(Records excerpted from a collection)
------------------------------

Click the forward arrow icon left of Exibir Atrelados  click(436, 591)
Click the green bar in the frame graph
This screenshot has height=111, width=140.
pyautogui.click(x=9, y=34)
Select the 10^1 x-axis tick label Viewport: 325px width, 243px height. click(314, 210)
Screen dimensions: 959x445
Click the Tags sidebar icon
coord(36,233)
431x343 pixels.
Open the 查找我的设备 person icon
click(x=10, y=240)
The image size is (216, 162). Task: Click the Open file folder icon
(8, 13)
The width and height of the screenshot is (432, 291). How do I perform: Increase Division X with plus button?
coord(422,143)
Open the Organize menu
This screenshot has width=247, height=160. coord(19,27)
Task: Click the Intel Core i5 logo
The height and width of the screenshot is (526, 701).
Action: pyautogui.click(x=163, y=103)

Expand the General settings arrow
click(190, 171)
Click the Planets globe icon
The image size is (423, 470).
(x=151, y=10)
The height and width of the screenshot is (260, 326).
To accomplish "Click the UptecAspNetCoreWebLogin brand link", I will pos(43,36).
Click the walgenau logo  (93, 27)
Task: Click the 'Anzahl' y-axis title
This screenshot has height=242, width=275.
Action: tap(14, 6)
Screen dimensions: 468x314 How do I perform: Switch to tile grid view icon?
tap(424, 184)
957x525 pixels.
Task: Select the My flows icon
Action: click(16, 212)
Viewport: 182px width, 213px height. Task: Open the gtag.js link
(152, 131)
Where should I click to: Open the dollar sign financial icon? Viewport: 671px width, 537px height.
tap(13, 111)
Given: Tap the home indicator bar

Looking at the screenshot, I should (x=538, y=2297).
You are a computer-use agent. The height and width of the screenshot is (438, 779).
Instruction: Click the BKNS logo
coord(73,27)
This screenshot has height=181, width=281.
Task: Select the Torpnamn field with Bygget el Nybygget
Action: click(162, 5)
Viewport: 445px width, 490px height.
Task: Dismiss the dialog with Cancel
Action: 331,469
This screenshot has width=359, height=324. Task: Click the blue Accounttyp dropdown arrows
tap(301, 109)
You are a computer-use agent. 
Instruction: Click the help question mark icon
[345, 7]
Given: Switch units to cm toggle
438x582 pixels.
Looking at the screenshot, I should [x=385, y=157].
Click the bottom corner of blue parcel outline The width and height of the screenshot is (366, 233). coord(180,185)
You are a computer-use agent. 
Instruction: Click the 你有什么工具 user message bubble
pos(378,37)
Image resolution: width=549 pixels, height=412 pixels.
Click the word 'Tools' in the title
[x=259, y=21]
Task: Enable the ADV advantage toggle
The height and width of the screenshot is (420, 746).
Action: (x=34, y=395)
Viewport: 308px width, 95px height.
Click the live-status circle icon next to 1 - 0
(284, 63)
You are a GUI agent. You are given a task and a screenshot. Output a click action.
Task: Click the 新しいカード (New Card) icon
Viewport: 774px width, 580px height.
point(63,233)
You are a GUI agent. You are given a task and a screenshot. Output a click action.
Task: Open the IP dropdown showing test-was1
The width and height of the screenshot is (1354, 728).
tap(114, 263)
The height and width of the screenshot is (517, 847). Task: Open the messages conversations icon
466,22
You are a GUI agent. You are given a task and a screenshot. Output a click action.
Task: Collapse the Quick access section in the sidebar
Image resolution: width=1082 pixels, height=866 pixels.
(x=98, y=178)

------------------------------

Each record above needs to be transcribed word for word.

The completed task –
Click the forward arrow icon left of Exibir Atrelados  click(436, 591)
Click the green bar in the frame graph
This screenshot has height=111, width=140.
pyautogui.click(x=9, y=34)
Select the 10^1 x-axis tick label Viewport: 325px width, 243px height. click(314, 210)
Screen dimensions: 959x445
Click the Tags sidebar icon
coord(36,233)
431x343 pixels.
Open the 查找我的设备 person icon
click(x=10, y=240)
The image size is (216, 162). Task: Click the Open file folder icon
(8, 13)
The width and height of the screenshot is (432, 291). How do I perform: Increase Division X with plus button?
coord(422,143)
Open the Organize menu
This screenshot has width=247, height=160. coord(19,27)
Task: Click the Intel Core i5 logo
The height and width of the screenshot is (526, 701).
Action: pyautogui.click(x=163, y=103)

Expand the General settings arrow
click(190, 171)
Click the Planets globe icon
The image size is (423, 470).
(x=151, y=10)
The height and width of the screenshot is (260, 326).
To accomplish "Click the UptecAspNetCoreWebLogin brand link", I will pos(43,36).
Click the walgenau logo  (93, 27)
Task: Click the 'Anzahl' y-axis title
This screenshot has height=242, width=275.
Action: tap(14, 6)
Screen dimensions: 468x314 How do I perform: Switch to tile grid view icon?
tap(424, 184)
957x525 pixels.
Task: Select the My flows icon
Action: click(16, 212)
Viewport: 182px width, 213px height. Task: Open the gtag.js link
(152, 131)
Where should I click to: Open the dollar sign financial icon? Viewport: 671px width, 537px height.
tap(13, 111)
Given: Tap the home indicator bar

Looking at the screenshot, I should (x=538, y=2297).
You are a computer-use agent. The height and width of the screenshot is (438, 779).
Instruction: Click the BKNS logo
coord(73,27)
This screenshot has height=181, width=281.
Task: Select the Torpnamn field with Bygget el Nybygget
Action: click(162, 5)
Viewport: 445px width, 490px height.
Task: Dismiss the dialog with Cancel
Action: 331,469
This screenshot has width=359, height=324. Task: Click the blue Accounttyp dropdown arrows
tap(301, 109)
You are a computer-use agent. 
Instruction: Click the help question mark icon
[345, 7]
Given: Switch units to cm toggle
438x582 pixels.
Looking at the screenshot, I should [x=385, y=157].
Click the bottom corner of blue parcel outline The width and height of the screenshot is (366, 233). coord(180,185)
You are a computer-use agent. 
Instruction: Click the 你有什么工具 user message bubble
pos(378,37)
Image resolution: width=549 pixels, height=412 pixels.
Click the word 'Tools' in the title
[x=259, y=21]
Task: Enable the ADV advantage toggle
The height and width of the screenshot is (420, 746).
Action: (x=34, y=395)
Viewport: 308px width, 95px height.
Click the live-status circle icon next to 1 - 0
(284, 63)
You are a GUI agent. You are given a task and a screenshot. Output a click action.
Task: Click the 新しいカード (New Card) icon
Viewport: 774px width, 580px height.
point(63,233)
You are a GUI agent. You are given a task and a screenshot. Output a click action.
Task: Open the IP dropdown showing test-was1
The width and height of the screenshot is (1354, 728).
tap(114, 263)
The height and width of the screenshot is (517, 847). Task: Open the messages conversations icon
466,22
You are a GUI agent. You are given a task and a screenshot. Output a click action.
Task: Collapse the Quick access section in the sidebar
Image resolution: width=1082 pixels, height=866 pixels.
(x=98, y=178)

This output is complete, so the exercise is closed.